Hij had nog zo gehoopt dat ze hun nette buurt niet gingen renoveren, waar had dat in jezusnaam voor nodig. Ze hadden zelf toch alles keurig bijgehouden, omdat Recourt geen vinger uitstak. Keurige douchecellen met tegels in plaats van de oorspronkelijke olieverf op de muren. En prachtige stainless steel aanrechtbladen als het granito was gebarsten. En de tuintjes: paradijsies, meneer de rechter. Wat moest daar nu aan vernieuwd worden. En zo gauw ze het wisten kwam het gajes de leegkomende huizen kraken.

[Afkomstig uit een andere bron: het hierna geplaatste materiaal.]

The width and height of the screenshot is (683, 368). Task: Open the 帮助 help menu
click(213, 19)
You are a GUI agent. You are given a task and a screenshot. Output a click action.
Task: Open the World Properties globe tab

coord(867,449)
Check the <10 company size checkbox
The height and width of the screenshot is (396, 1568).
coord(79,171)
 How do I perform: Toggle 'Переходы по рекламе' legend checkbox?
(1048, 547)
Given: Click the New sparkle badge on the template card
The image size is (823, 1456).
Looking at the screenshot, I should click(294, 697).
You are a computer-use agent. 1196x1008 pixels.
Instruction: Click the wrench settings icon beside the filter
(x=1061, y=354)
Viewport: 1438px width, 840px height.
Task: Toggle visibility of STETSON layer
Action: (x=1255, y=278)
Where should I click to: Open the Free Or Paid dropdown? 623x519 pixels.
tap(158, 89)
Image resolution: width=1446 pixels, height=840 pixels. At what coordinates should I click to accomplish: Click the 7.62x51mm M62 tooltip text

Nadat Kees vertrokken was, hadden de timmerlui een stalen grendelboom met een zwaar hangslot over diens deur aangebracht. ‘Voor de stadsvernieuwing,’ grijnsden ze. Hij vond het zo'n rottig gezicht dat hij de laatste maanden niet naar het zolderkamertje was geweest. Niet dat hij er nog veel aardigheid in had daar iets op de draaibank, een zelfbouwtje, in elkaar te prutsen. Als hij zich even inspande, verzoop hij in het slijm. Hij rochelde luidruchtig. Keek in het rond waar hij het opgehoeste slijm heen kon spugen en slikte het tenslotte maar door. Nee, eigenlijk was hij best blij geweest met die grendel. Achteraf voor niets, hij had de handigheid van de krakers zwaar onderschat. Je zag die dan ook niet aan ze af. Aan die jon- | |
| |
gens en meisjes met hun ziekenfondsbrilletjes. Hij keek even in de richting van de officier, omdat hem pas achteraf inviel dat die ook zo'n fiets op zijn neus droeg. Maar deze knikte hem alleen vriendelijk toe.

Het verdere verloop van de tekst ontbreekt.